### SHORT TASK:
Which lines in the records contain the string "Select" with the same capitalization? Find each one and copy it out in full.

[BEGIN]

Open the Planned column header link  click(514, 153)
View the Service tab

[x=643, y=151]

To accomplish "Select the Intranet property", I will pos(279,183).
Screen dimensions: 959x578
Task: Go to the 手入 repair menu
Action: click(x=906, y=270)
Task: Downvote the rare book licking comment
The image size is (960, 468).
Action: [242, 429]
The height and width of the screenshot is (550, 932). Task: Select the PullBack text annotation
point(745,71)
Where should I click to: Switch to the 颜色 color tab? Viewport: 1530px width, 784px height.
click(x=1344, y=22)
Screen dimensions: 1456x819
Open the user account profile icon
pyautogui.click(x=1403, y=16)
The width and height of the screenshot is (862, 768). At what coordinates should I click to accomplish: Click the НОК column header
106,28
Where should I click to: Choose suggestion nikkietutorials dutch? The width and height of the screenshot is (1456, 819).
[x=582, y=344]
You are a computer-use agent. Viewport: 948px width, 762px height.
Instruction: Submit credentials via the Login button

[END]

### SOLUTION:
To accomplish "Select the Intranet property", I will pos(279,183).
The height and width of the screenshot is (550, 932). Task: Select the PullBack text annotation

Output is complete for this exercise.